(Data to process)
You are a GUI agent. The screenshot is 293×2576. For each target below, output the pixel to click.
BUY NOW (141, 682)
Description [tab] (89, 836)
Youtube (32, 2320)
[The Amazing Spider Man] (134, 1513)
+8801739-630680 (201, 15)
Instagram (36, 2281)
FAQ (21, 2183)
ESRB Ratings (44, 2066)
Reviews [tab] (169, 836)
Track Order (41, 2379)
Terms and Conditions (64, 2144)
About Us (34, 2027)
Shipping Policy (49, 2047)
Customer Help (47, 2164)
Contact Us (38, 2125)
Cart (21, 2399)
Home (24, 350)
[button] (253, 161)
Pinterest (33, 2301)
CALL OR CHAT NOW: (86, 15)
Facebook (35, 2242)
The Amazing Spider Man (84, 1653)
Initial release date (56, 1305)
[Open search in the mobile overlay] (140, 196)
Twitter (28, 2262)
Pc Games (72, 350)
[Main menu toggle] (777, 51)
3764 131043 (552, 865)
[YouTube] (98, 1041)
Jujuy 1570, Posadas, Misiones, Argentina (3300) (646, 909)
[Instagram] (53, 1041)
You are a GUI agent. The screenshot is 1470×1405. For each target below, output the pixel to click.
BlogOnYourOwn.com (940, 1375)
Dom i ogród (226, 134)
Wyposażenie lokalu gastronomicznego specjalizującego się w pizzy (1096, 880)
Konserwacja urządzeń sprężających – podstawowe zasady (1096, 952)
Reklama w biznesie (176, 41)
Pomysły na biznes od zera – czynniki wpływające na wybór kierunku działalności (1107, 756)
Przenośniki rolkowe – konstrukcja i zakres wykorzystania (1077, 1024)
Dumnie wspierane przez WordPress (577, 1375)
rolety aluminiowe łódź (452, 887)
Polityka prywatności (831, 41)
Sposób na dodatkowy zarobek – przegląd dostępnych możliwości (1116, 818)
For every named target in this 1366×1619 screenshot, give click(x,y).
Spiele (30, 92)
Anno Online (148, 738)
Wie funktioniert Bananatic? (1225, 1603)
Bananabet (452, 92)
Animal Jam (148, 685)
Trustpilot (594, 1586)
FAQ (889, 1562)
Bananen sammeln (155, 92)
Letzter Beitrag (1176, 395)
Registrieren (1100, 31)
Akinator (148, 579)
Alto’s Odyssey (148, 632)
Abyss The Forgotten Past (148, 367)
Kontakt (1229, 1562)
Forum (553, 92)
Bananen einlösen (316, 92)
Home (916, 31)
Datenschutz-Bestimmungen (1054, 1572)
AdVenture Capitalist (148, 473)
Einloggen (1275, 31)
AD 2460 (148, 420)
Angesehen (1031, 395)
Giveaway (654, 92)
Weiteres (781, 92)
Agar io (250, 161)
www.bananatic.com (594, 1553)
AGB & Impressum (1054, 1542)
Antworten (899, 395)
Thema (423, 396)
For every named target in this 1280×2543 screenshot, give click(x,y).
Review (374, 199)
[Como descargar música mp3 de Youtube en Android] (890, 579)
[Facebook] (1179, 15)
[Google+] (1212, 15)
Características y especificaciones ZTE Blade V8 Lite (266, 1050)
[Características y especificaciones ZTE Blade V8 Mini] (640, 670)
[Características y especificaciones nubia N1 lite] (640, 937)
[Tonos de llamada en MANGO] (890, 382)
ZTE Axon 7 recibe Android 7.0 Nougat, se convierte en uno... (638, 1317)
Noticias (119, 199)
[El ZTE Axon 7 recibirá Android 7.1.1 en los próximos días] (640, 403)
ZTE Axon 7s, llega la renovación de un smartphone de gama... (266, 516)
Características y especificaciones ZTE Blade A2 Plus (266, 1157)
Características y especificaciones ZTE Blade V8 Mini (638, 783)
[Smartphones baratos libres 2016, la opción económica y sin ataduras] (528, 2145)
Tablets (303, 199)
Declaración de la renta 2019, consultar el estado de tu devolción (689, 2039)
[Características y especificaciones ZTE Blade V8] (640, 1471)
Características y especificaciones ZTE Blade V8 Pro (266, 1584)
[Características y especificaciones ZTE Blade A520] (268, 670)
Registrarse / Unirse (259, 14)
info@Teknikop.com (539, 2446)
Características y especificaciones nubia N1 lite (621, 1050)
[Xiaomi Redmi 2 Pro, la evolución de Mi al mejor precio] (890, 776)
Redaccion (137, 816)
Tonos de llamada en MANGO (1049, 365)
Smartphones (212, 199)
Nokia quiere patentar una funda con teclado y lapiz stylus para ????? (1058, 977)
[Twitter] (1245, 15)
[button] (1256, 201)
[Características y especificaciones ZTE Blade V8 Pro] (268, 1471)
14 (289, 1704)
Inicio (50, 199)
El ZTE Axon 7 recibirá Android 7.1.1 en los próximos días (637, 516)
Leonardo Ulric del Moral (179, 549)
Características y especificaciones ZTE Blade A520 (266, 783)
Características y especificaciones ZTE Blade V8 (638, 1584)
(End Data to process)
### Try it
The lines from the one holding "Inicio (50, 199)" to the end of the entries are to be repeated exactly, with both ends included and nothing else.

### Result
Inicio (50, 199)
El ZTE Axon 7 recibirá Android 7.1.1 en los próximos días (637, 516)
Leonardo Ulric del Moral (179, 549)
Características y especificaciones ZTE Blade A520 (266, 783)
Características y especificaciones ZTE Blade V8 (638, 1584)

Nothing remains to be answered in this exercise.